History is not just for historians anymore: who and how we remember has become a polarizing debate for Americans across political spectrums and communities of faith. This lecture will consider the complex power of the past on the present by focusing on a particular story, how the Puritans inspired, confused, and instructed their spiritual descendants in the Congregational churches.

Richard Muller: "John Preston on the Purpose and Place of the Natural Knowledge of God"

John Preston’s sermons, most notably those in his Life Eternall, exemplify the early seventeenth-century development of an English Reformed homiletical theology in which hortatory elements were combined with fairly detailed theological argumentation, both positive and apologetic—intended for the edification of an educationally receptive laity. In the context of his sermons and in the process of formulation of a full homiletical body of divinity, Preston provided an analysis of the problems of faith and reason and of the use of natural knowledge of God illustrative of an approach that was neither fideistic nor rationalistic. His approach to formulation evidences the impact of the more technical scholastic development of Reformed thought at the same time that it adapts doctrine to its practical application—both following out the programs of William Perkins and William Ames and adumbrating the rise of homiletical theologies among the Puritans and exponents of the Dutch Nadere Reformatie.

Matthew Tuininga: "The Wars of the Lord: How the Puritans Conquered America's First People"

The Puritans came to New England believing they were establishing the kingdom of Christ in a new world and that their Christianity would liberate its people from darkness. But their version of Christianity also played a major role in leading them to dominate the natives. A conquest they foresaw as spiritual, peaceable and benevolent devolved into a military conquest that was virtually genocidal. Puritan theology shaped how this unfolded and how it was justified, from beginning to end. 

Chad Van Dixhoorn: "The decline of doctrine in seventeenth-century Cambridge"

This paper deploys John Arrowsmith’s newly translated Plans for Holy War as a lens through which to study the perceived decline of the importance of doctrine in mid-seventeenth century Cambridge University.
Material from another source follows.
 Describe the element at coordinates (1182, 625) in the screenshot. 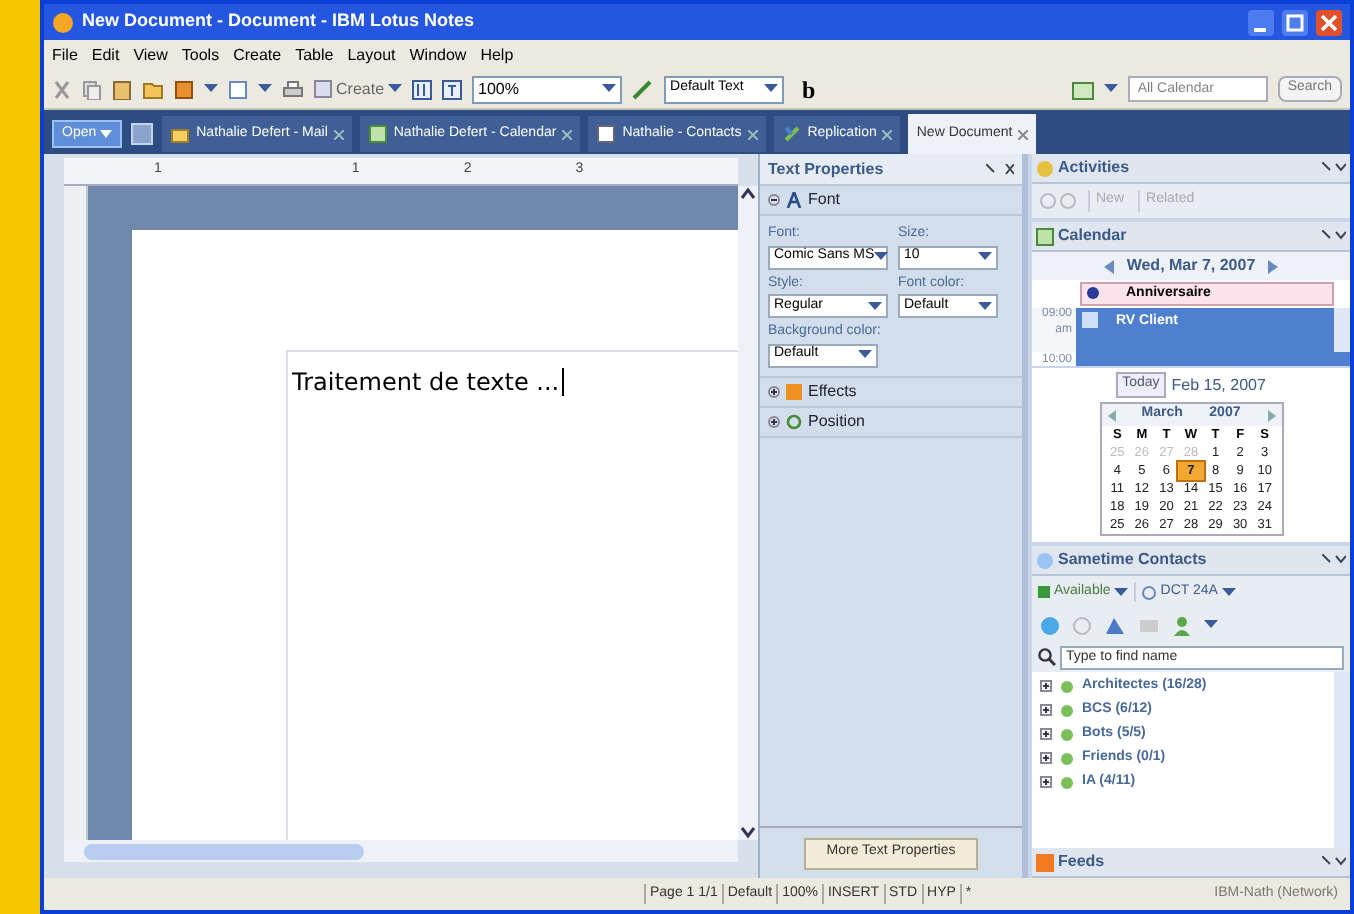

I see `add-contact-icon` at that location.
In Plans for Holy War — a work of astonishing scholarship written by a dying Cambridge don — contemporary events led Arrowsmith to argue that Christian warfare must be waged in the world of theology. Exploring the dangers seen by Arrowsmith entails the intricate work of reconstructing local and national politics and understanding criticisms of Oxbridge academic theology in his own day.
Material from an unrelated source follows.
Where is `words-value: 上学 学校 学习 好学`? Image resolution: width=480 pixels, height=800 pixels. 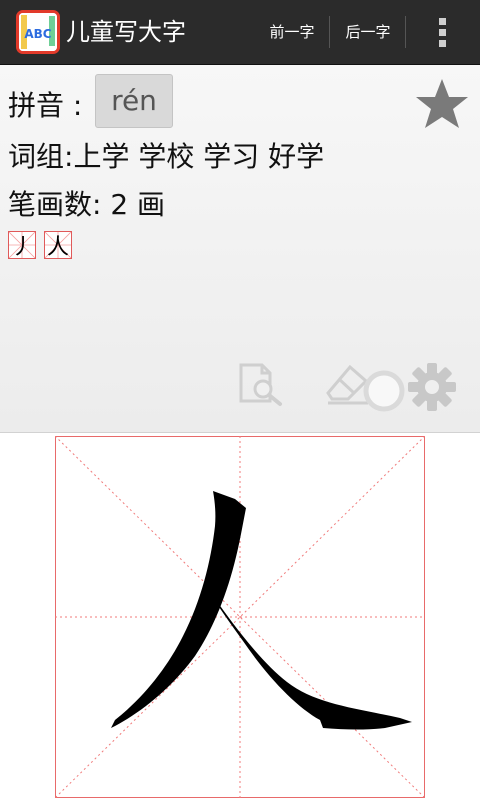
words-value: 上学 学校 学习 好学 is located at coordinates (199, 156).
Abram Van Engen: "Remembering the Puritans"

Heroes and villains. The beginning of religious toleration and the extension of religious oppression. Refugees fleeing persecution for liberty and opportunity abroad; settler colonialists taking land in acts of war and genocide. The Pilgrims and Puritans have been remembered and remade in countless ways in American history, literature, and culture. This talk considers how, why, and when they came to national fame, looking in particular to the role they have played as an origin story for a nation they never conceived.
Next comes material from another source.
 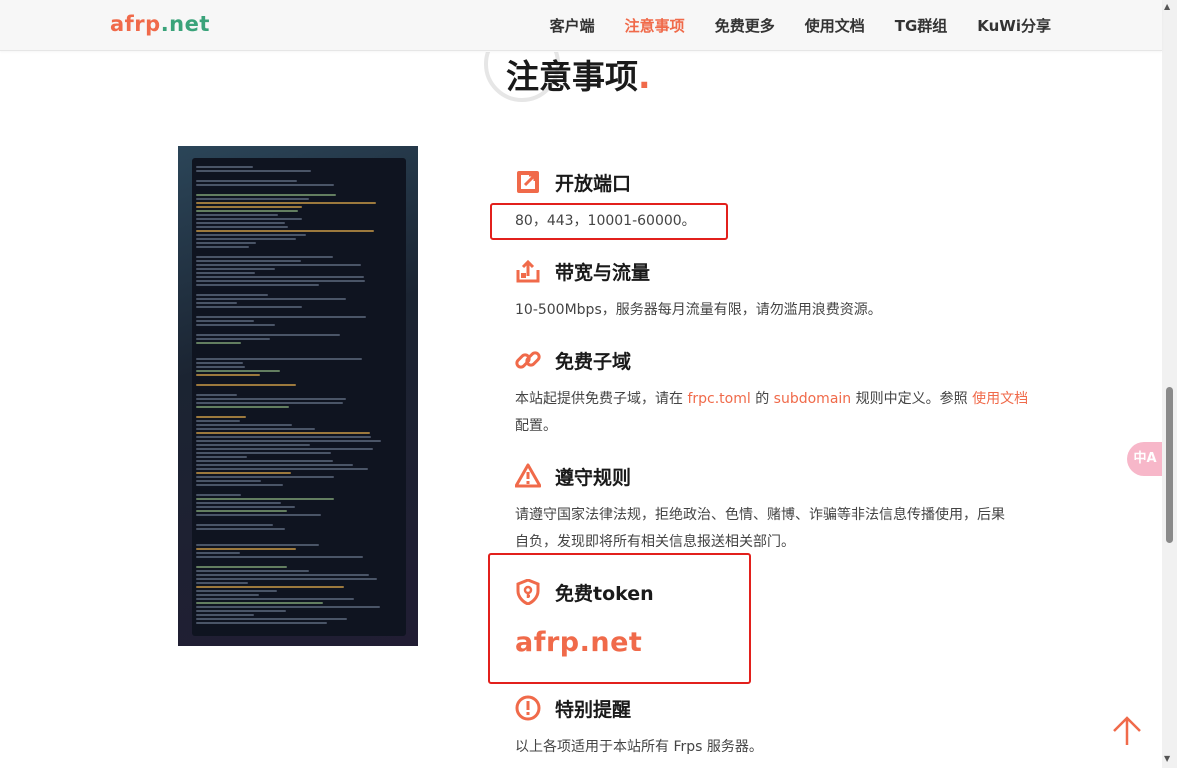 I want to click on scrollbar-track, so click(x=1170, y=384).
Adrian Weimer: "'A publiq spirit for Sions sake': Puritan Activism in the Early Restoration"

After the restoration of the Stuart monarchy in 1660, New England colonists were faced with an imperial metropolis intent on consolidating its power. Drawing on resources from the Protestant Reformation and the English civil wars, colonial men and women mobilized around protecting their local institutions, forming a robust constitutional culture. This culture was marked by an ideal of public-spiritedness, a capacity among ordinary people to identify and critique arbitrary rule, and widespread mobilizing through petitions and fast days.